Sunday, February 12, 2012

The Church and Birth Control: Maybe it's More Than You Think.

I read Humanae Vitae this weekend. If you are unfamiliar with this document it is a papal encyclical written by Pope Paul VI in 1968. The document addresses the problem of artificial birth control in the context of modern society and applies the Church's Traditional teaching on the matter.

When it comes to current events involving birth control and the teachings of the Catholic Church you don't have to look far to find people saying things like "it's none of their business", "why doesn't the Church move in to the 21st century", "what does an old celibate guy know about sex anyway", "the Church just wants to tell women what they can do with their bodies" etc, etc ad nauseum. Sadly, it is not only people who are outside of the Church saying this but Catholics themselves often express like sentiments.

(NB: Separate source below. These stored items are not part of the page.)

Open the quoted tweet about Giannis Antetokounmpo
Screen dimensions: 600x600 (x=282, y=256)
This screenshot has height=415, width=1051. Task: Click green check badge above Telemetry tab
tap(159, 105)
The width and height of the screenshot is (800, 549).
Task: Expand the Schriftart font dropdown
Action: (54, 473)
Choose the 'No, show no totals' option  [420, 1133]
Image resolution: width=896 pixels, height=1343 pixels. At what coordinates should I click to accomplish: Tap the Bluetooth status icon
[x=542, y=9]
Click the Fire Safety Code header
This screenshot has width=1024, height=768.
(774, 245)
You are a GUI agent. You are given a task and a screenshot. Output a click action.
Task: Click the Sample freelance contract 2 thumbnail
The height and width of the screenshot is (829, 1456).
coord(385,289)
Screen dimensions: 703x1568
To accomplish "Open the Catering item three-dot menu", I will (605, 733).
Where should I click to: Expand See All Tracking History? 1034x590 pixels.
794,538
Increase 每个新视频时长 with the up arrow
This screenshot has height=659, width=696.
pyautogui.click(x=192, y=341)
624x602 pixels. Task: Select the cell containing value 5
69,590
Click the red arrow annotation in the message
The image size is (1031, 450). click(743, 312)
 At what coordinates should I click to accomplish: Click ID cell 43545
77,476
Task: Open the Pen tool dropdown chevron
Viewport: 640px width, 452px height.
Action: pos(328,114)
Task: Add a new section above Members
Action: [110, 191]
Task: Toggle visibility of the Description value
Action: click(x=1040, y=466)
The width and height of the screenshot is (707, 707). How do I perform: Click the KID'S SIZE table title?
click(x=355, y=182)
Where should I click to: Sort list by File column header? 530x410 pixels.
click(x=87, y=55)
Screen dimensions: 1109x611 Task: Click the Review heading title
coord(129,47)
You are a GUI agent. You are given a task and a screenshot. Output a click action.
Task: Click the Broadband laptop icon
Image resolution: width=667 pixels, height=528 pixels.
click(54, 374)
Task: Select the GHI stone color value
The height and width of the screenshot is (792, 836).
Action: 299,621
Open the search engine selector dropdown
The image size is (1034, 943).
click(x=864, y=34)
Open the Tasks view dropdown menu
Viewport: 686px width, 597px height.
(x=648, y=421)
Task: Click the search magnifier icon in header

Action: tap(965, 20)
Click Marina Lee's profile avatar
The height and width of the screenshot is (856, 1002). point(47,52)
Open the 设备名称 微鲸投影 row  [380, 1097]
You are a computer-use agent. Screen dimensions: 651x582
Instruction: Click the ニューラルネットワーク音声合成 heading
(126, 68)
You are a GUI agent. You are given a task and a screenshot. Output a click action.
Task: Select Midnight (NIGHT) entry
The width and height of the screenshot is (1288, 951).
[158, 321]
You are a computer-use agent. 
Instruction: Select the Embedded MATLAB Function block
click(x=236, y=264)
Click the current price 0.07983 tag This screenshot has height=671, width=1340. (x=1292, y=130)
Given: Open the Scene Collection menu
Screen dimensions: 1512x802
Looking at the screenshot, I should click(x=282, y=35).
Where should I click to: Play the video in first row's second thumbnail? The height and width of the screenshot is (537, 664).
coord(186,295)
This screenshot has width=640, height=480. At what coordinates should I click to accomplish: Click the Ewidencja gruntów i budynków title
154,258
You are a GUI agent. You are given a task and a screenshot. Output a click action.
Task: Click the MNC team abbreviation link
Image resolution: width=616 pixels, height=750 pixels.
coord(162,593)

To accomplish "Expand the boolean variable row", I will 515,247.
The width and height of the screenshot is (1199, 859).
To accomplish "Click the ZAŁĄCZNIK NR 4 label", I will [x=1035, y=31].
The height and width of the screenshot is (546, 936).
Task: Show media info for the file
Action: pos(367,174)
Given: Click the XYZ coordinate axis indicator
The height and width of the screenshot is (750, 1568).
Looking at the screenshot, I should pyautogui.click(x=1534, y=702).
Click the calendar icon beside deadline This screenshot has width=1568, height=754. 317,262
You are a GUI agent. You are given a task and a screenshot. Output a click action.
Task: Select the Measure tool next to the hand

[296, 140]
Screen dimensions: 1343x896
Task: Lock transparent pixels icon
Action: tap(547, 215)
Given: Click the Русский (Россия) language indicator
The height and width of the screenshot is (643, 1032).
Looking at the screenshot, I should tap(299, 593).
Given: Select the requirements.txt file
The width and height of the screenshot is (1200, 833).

I think the most common objections to the Churches teaching are answered in Section 17 "Consequences of Artificial Methods"  which states
"Not much experience is needed to be fully aware of human weakness and to understand that human beings—and especially the young, who are so exposed to temptation—need incentives to keep the moral law, and it is an evil thing to make it easy for them to break that law. Another effect that gives cause for alarm is that a man who grows accustomed to the use of contraceptive methods may forget the reverence due to a woman, and, disregarding her physical and emotional equilibrium, reduce her to being a mere instrument for the satisfaction of his own desires, no longer considering her as his partner whom he should surround with care and affection."
There are two take always for me from this section. First, the real possibility of pregnancy through un-contracepted sex is an incentive to the young and unmarried to adhere to moral law. Namely that the sexual act is the right of a man and woman united in marriage for the procreation of the human race and the strengthening of the bond between them and that removing that incentive thereby making it easy for them to break that law is evil. Far to often our society tells us that providing kids with contraception is a good thing. They are going to have sex anyway, right? But no, as faithful Catholics we are not free to believe that. Pope Paul VI tells us that it is in fact evil.

The second take away was the Churches view of the woman. By standing firm in it's rejection of artificial birth control the Church is in fact affirming the real and true value of the woman. The Church is saying that men owe her reverence and care for her physical and emotional well being. By rejecting artificial birth control the Church is protecting the dignity of the woman, not controlling her.

I feel like the time I spent to read this document was well worth it. Humanae Vitae is only 12 pages long. I am a pretty slow reader and I like to go back over sentences and paragraphs several times while reading and I finished it in about 45 minutes. It has a lot of good teaching in it and would be a great read for someone who has wondered why the Church refuses to go along with the rest of society affirming the "goodness" of birth control.